### Solicitud 1
Copia el fragmento sobre la cultura de la cancelación empezando en las palabras "Jorge Soley Climent" y terminando tras "de su tiempo.", y reemplaza "lengua" por "palabra" en cada aparición.

+++ Fragmento del documento +++

Jorge Soley Climent analiza todos los entresijos de la cultura de la cancelación en su último libro.

Se cuenta que un día, para agasajar a sus visitas, el griego Xanthos mandó a su esclavo Esopo a comprar en el mercado el mejor alimento que encontrase. Este le trajo lengua, ya que, según explicó, en ella se fundamenta "el vínculo de la vida civil, la clave de la ciencia, el órgano de la verdad y la razón". Pasado un tiempo, el mismo Xanthos volvió a mandar al mismo Esopo al mismo mercado, con el encargo contrario de comprar el peor alimento que encontrase. Esopo volvió a llevarle lengua, "la madre de todas las discusiones, la nodriza de los juicios, la fuente de las divisiones y las guerras". La fábula pasó pronto al ideario popular y de ahí llegó hasta nuestros días, permitiendo que cada cual pudiese sacar las conclusiones convenientes que mejor se ajustasen a los problemas de su tiempo.

+++ Información registrada +++

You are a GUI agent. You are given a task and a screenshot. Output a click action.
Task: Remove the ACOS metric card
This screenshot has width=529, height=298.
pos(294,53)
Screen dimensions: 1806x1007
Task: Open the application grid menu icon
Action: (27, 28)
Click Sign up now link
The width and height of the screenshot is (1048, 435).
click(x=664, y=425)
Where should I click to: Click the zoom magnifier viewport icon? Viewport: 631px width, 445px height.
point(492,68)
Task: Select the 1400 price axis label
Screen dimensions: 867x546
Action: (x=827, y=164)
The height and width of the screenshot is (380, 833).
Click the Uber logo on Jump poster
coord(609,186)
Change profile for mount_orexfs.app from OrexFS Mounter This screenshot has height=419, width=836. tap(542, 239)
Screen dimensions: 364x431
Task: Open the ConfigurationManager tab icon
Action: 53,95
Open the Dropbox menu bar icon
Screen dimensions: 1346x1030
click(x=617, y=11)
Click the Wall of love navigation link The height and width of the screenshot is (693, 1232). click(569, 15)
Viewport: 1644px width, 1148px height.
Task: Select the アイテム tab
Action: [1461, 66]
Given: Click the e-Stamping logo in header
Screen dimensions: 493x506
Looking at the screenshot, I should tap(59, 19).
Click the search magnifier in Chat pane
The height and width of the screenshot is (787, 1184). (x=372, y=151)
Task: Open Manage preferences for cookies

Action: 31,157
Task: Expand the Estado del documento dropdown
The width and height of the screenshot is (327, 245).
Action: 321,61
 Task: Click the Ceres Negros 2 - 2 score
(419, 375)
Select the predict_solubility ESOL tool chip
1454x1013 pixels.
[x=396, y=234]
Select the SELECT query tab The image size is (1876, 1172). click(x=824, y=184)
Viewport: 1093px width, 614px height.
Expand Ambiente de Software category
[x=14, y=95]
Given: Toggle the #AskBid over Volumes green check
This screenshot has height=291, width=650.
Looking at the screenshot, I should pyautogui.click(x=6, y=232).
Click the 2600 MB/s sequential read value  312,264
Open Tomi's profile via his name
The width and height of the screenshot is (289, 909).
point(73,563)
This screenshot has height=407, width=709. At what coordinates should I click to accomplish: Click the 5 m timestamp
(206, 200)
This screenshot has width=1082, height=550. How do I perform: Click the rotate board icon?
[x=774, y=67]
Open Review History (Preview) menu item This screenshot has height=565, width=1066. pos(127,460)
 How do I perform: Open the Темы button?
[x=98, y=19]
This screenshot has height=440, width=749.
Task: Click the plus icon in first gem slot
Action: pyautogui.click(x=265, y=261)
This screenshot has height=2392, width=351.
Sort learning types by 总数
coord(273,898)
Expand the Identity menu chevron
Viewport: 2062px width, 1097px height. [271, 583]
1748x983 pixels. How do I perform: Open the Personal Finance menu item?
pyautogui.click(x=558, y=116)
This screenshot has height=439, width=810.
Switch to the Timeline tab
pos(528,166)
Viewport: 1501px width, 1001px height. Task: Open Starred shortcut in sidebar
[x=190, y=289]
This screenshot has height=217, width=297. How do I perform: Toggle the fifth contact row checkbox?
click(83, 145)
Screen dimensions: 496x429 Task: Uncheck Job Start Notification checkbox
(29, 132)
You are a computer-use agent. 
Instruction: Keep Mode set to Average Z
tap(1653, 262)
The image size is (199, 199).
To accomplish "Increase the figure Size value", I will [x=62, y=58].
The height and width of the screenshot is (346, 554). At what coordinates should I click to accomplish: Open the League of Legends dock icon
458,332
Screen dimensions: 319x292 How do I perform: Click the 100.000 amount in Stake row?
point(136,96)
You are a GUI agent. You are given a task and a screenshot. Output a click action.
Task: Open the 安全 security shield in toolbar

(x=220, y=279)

+++

### Solicitud 2
Pon en una lista JSON de cadenas, una por línea y sin las líneas en blanco, las entradas que empiezan en la línea que contiene "Task: Click the Ceres Negros 2 - 2 score" y terminan tras la que contiene "[x=774, y=67]", ambas incluidas.

### Salida correcta 1
Jorge Soley Climent analiza todos los entresijos de la cultura de la cancelación en su último libro.

Se cuenta que un día, para agasajar a sus visitas, el griego Xanthos mandó a su esclavo Esopo a comprar en el mercado el mejor alimento que encontrase. Este le trajo palabra, ya que, según explicó, en ella se fundamenta "el vínculo de la vida civil, la clave de la ciencia, el órgano de la verdad y la razón". Pasado un tiempo, el mismo Xanthos volvió a mandar al mismo Esopo al mismo mercado, con el encargo contrario de comprar el peor alimento que encontrase. Esopo volvió a llevarle palabra, "la madre de todas las discusiones, la nodriza de los juicios, la fuente de las divisiones y las guerras". La fábula pasó pronto al ideario popular y de ahí llegó hasta nuestros días, permitiendo que cada cual pudiese sacar las conclusiones convenientes que mejor se ajustasen a los problemas de su tiempo.

### Salida correcta 2
[
  " Task: Click the Ceres Negros 2 - 2 score",
  "(419, 375)",
  "Select the predict_solubility ESOL tool chip",
  "1454x1013 pixels.",
  "[x=396, y=234]",
  "Select the SELECT query tab The image size is (1876, 1172). click(x=824, y=184)",
  "Viewport: 1093px width, 614px height.",
  "Expand Ambiente de Software category",
  "[x=14, y=95]",
  "Given: Toggle the #AskBid over Volumes green check",
  "This screenshot has height=291, width=650.",
  "Looking at the screenshot, I should pyautogui.click(x=6, y=232).",
  "Click the 2600 MB/s sequential read value  312,264",
  "Open Tomi's profile via his name",
  "The width and height of the screenshot is (289, 909).",
  "point(73,563)",
  "This screenshot has height=407, width=709. At what coordinates should I click to accomplish: Click the 5 m timestamp",
  "(206, 200)",
  "This screenshot has width=1082, height=550. How do I perform: Click the rotate board icon?",
  "[x=774, y=67]"
]